ESERCIZIO ASSEGNATO 1: Inserisci in una tabella Markdown con le colonne Numero e Voce le righe dell'elenco, partendo da quella che contiene "Task: Click the Febrile neutropenia row label" e proseguendo fino a quella che contiene "[x=38, y=281]", entrambe incluse. Lascia fuori le righe vuote.

DOCUMENTO:
/---
Vini di Sicilia: tutto ebbe inizio con un viaggio per mare
Vive presso il mare la donna della vigna, colei che fa il vino.
Siduri siede nel giardino sulla riva del mare con la coppa d'oro e i tini d'oro che gli Dei le diedero".Epopea di Gilgamesh
Nell’Epopea di Gilgamesh, III- II millennio a.C, l’incontro tra la donna della vigna e l’eroe Gilgamesh simboleggia la costante aspirazione alla conoscenza e alla ricerca dell’immortalità, di cui la vite e il vino erano simbolo presso gli antichi Sumeri.
Tutto ebbe inizio, a quanto pare, nelle lontane terre d’Asia, laddove, pur non coltivando la vite, i popoli mesopotamici già conoscevano e apprezzavano il vino, privilegio dei ceti nobiliari. Da qui comincia l’avvincente viaggio della vite e del vino, da sempre strettamente connessi alle vicende degli uomini, ai loro spostamenti e al mare, attraverso cui avvenivano gli scambi culturali e commerciali tra i popoli.
La storia del vino è una storia di viaggi per mare, di navi che solcano le onde, di imperi che ne contendono il dominio e il controllo: è sempre stato una risorsa.
Questo viaggio per mare inizia, come tutti i viaggi per mare, da terra.
\---
DATI DELL'ESERCIZIO:
/---
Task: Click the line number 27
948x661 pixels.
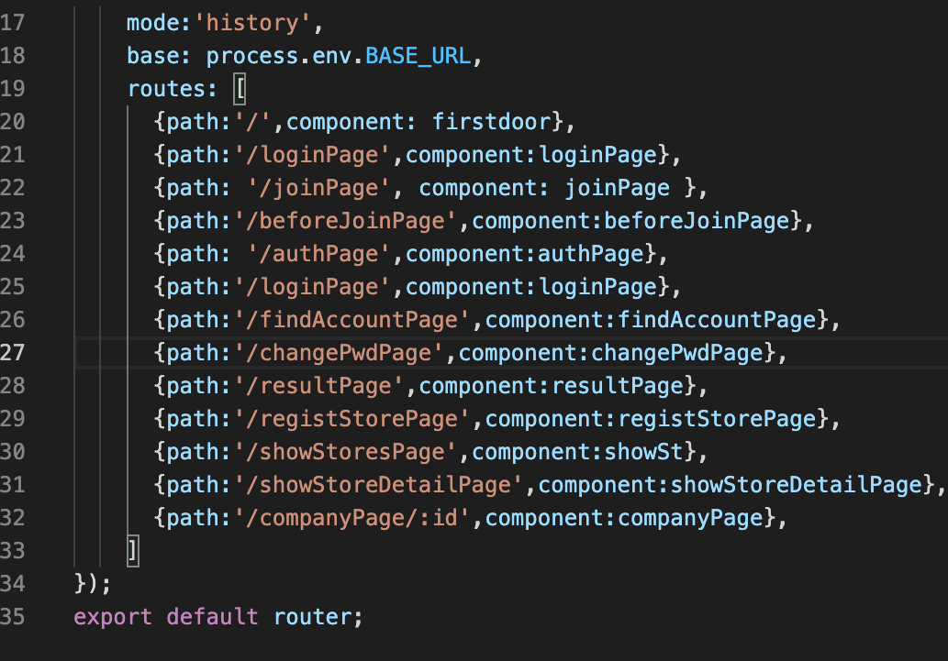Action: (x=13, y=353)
\---
/---
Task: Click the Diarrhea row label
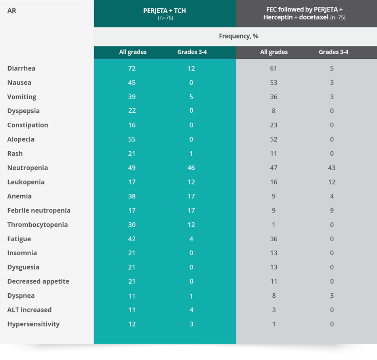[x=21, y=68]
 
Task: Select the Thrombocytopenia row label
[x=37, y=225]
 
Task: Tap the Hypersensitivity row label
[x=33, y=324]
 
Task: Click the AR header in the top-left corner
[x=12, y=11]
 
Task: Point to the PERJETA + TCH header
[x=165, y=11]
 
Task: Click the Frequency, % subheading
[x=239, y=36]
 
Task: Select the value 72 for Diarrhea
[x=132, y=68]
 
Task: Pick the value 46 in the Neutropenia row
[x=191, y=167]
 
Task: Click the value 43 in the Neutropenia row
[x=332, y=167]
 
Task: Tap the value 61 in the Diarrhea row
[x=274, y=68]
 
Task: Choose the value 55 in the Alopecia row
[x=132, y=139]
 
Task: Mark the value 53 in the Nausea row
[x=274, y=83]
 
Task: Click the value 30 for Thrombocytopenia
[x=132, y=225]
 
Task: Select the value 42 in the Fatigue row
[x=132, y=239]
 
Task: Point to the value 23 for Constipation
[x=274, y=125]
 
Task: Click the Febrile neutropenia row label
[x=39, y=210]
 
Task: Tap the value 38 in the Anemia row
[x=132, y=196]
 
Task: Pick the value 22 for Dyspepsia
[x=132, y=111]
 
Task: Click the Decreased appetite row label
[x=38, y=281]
\---
/---
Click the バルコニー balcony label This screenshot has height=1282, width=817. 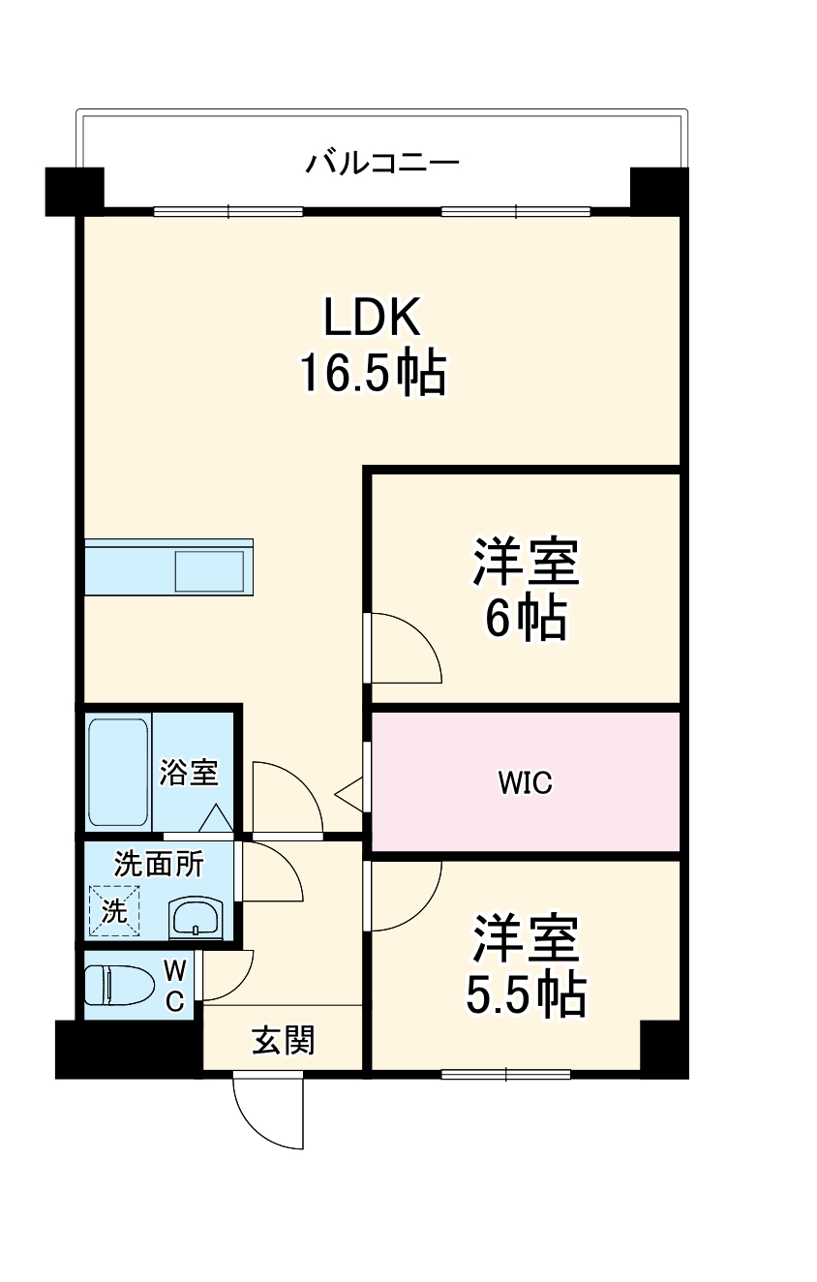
\---
ESERCIZIO ASSEGNATO 2:
Rispondi a queste domande sul testo che parla della storia del vino:
(a) Che cosa tiene Siduri mentre siede nel giardino sulla riva del mare?
(b) Presso quale popolo la vite e il vino erano simbolo della ricerca dell'immortalità?
(c) Per i popoli mesopotamici, di chi era privilegio il vino?

RISPOSTA CORRETTA 1:
| Numero | Voce |
|---|---|
| 1 | Task: Click the Febrile neutropenia row label |
| 2 | [x=39, y=210] |
| 3 | Task: Tap the value 38 in the Anemia row |
| 4 | [x=132, y=196] |
| 5 | Task: Pick the value 22 for Dyspepsia |
| 6 | [x=132, y=111] |
| 7 | Task: Click the Decreased appetite row label |
| 8 | [x=38, y=281] |

RISPOSTA CORRETTA 2:
(a) La coppa d'oro e i tini d'oro che gli Dei le diedero.
(b) Presso gli antichi Sumeri.
(c) Dei ceti nobiliari.